Late into the project (where they stand now), it sucks to see important patches languish because the maintainers aren't vigilant or have more important things to attend to. The fact remains, visualization is now a fairly important component for a fair number of people who are working on data/analytics applications. It's easy for people to bandy about anecdotes of other projects or maintainers which do well on mailing lists and non-DVCSes .. but in this case it's not working terribly well for the Flot guys.
So technical merits aside, this is why people might wander away from Flot and to projects like Dygraphs, beta warts and all, all because of issues not relating directly to code. Github may not be a panacea but when you see people like John Resig saying stuff like "I'm loving the influx of new contributors to jQuery core since moving to Github.", it must mean they're doing something incrementally better :)
It's time for project owners to ease up on the reigns a bit, and I'm pleased to see more and more interesting projects hosted on github for this reason.
If you click on some of the links under "Gallery", you'll see that they do work in IE6. The main documentation page is particularly difficult to render, since it contains so many Dygraphs.
A time series example - http://people.iola.dk/olau/flot/examples/time.html
What are the competing libraries, and how do they compare?
We use it in our metrics site. Doesn't look quite as nice as this, and we had to hack in zooming / drag range selection and a few other things.
I'm certainly interested in evaluating replacing it with this.

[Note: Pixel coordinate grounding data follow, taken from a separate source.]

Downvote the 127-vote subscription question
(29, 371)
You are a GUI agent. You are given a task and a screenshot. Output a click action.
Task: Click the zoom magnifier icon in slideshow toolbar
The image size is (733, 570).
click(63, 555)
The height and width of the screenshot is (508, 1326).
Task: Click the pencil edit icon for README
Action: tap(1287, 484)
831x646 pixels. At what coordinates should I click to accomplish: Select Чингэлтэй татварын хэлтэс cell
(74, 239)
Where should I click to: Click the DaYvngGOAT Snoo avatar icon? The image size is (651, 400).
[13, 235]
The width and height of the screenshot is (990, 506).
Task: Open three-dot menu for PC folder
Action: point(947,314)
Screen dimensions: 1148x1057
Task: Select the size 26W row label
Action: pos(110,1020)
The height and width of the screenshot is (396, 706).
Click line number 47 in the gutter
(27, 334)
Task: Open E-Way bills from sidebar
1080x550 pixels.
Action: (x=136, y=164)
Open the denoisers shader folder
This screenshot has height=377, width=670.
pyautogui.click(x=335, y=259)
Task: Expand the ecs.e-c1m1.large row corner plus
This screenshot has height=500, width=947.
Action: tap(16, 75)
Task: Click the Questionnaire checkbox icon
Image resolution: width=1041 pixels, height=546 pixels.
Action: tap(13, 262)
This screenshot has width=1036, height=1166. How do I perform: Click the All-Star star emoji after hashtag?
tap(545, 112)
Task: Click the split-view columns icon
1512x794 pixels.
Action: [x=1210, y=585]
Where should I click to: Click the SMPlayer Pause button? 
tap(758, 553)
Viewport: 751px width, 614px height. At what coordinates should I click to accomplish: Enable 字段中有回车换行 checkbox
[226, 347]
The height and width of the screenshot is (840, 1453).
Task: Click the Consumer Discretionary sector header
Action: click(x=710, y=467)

The biggest thing we have with Timeplot that I don't see here are event markers. On the demo page linked above, if you click on one of those pink areas, you'll get a little popout that you can use to display useful information about a particular event point or range.
it bring IE8 completely to its knees.
thx for the docs!! (i'm also using g.raphaeljs.com for pie and dot charts....could definitely use some docs there)
a couple features that would be cool, in order of priority:
* log scale
* date format
* pan (and more obvious zoom controls. cursor changes to pointer over graph...still not clear how to zoom out, though)
* more than 2 lines (right? i can't make more than 2 lines show up)
keep it up!!
* log scale: agreed, there's an open feature request for this. Feel free to star it if you want to follow along: http://code.google.com/p/dygraphs/issues/detail?id=15
* date format: You can actually do this now via the "xValueFormatter" attribute. You pass in a function to format the date. It's undocumented, though. I should fix that.
* pan: agreed, see http://code.google.com/p/dygraphs/issues/detail?id=7
* more than two lines: dygraphs can certainly do this. I've tested it with at least 7 and there's no reason it couldn't handle more.
Double clicking to zoom out took me a while to discover.
In general, though, temperatures in SF rarely go above 80. When they do, it's newsworthy.
Using a 14-day moving average makes it clearer. A 100-day rolling period averages out nearly all the specifics from the data.
You can change the moving average - it's in the bottom left corner of the graph.
The historical data presented in the graph shows more variance.